Study text section start

Let us say that you and your partners operate a family medical practice. There are three physicians and a staff of 12 that includes two people who handle accounts payable and receivable.
With Mary and Joe as the focus, your office is currently under investigation for possible healthcare insurance fraud. What should you do?
A little background
Fraud is a white-collar crime that takes many forms: money laundering, embezzlement, credit card fraud, mail fraud, tax evasion and healthcare fraud, among others. While these are not violent crimes, they cost the public billions of dollars, and the penalties can be harsh.
How healthcare insurance fraud occurs
Healthcare fraud is extensive, and in a medical office, fraudulent activity may go on for years before anyone becomes suspicious. For example, Mary and Joe may bill a health insurance company like Medicare for services to patients that never occurred or bill a higher fee than necessary for a standard procedure. You or your partners could be under investigation, too, if, for example, you ordered tests that a patient did not need, then billed those tests to the insurer.

Study text section end
Given information section start

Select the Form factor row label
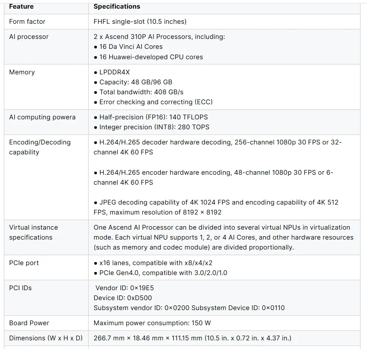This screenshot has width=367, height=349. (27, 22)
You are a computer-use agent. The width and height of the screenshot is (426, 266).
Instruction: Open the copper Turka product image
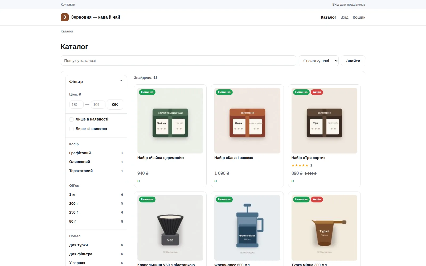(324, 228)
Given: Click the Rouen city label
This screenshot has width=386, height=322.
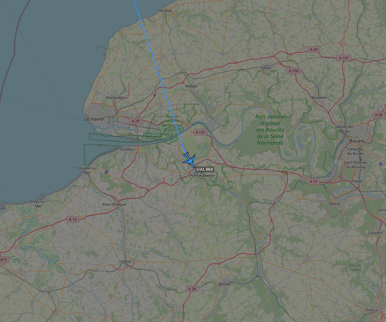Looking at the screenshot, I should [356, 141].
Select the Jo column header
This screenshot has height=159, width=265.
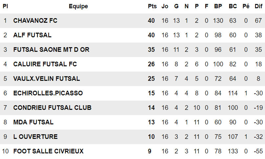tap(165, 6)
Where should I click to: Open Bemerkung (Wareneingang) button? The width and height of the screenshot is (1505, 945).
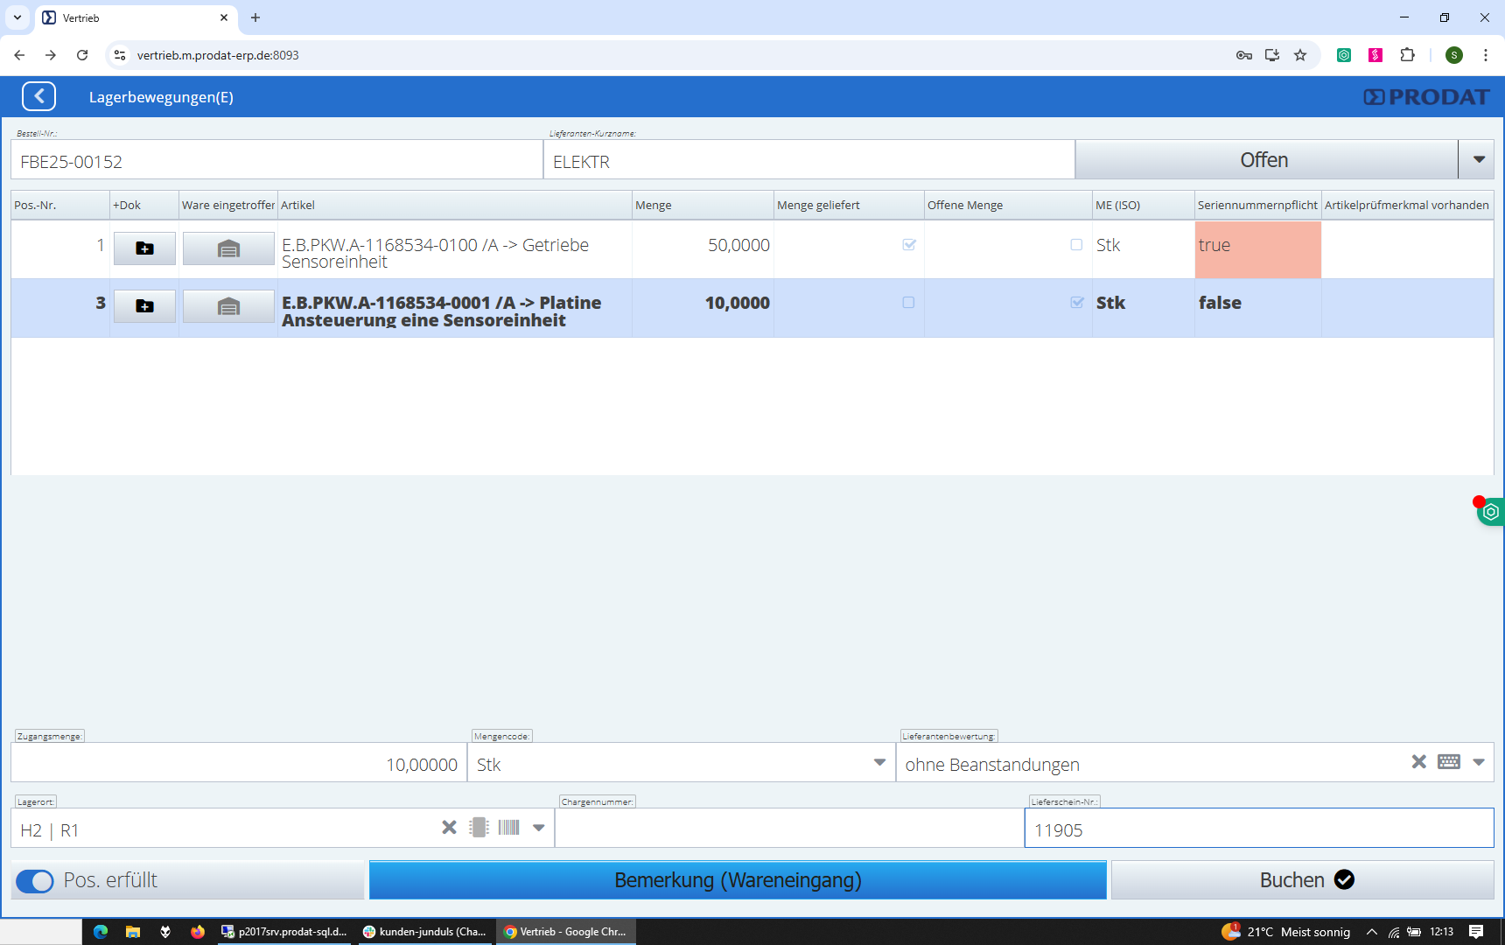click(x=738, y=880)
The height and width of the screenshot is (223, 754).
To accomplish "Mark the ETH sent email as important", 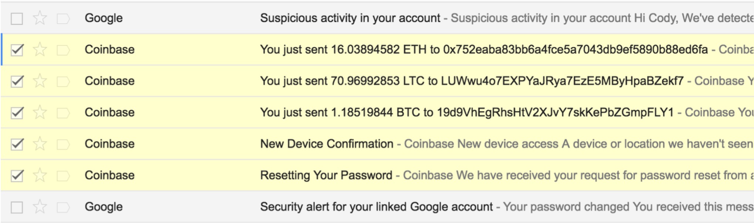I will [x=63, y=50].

Given information section end

_What is needed_. Update the text on healthcare insurance fraud, starting at "Let us say that" and ending at "can be harsh.", by replacing "physicians" with "doctors". The records aren't needed for this.

_Written response_.
Let us say that you and your partners operate a family medical practice. There are three doctors and a staff of 12 that includes two people who handle accounts payable and receivable.
With Mary and Joe as the focus, your office is currently under investigation for possible healthcare insurance fraud. What should you do?
A little background
Fraud is a white-collar crime that takes many forms: money laundering, embezzlement, credit card fraud, mail fraud, tax evasion and healthcare fraud, among others. While these are not violent crimes, they cost the public billions of dollars, and the penalties can be harsh.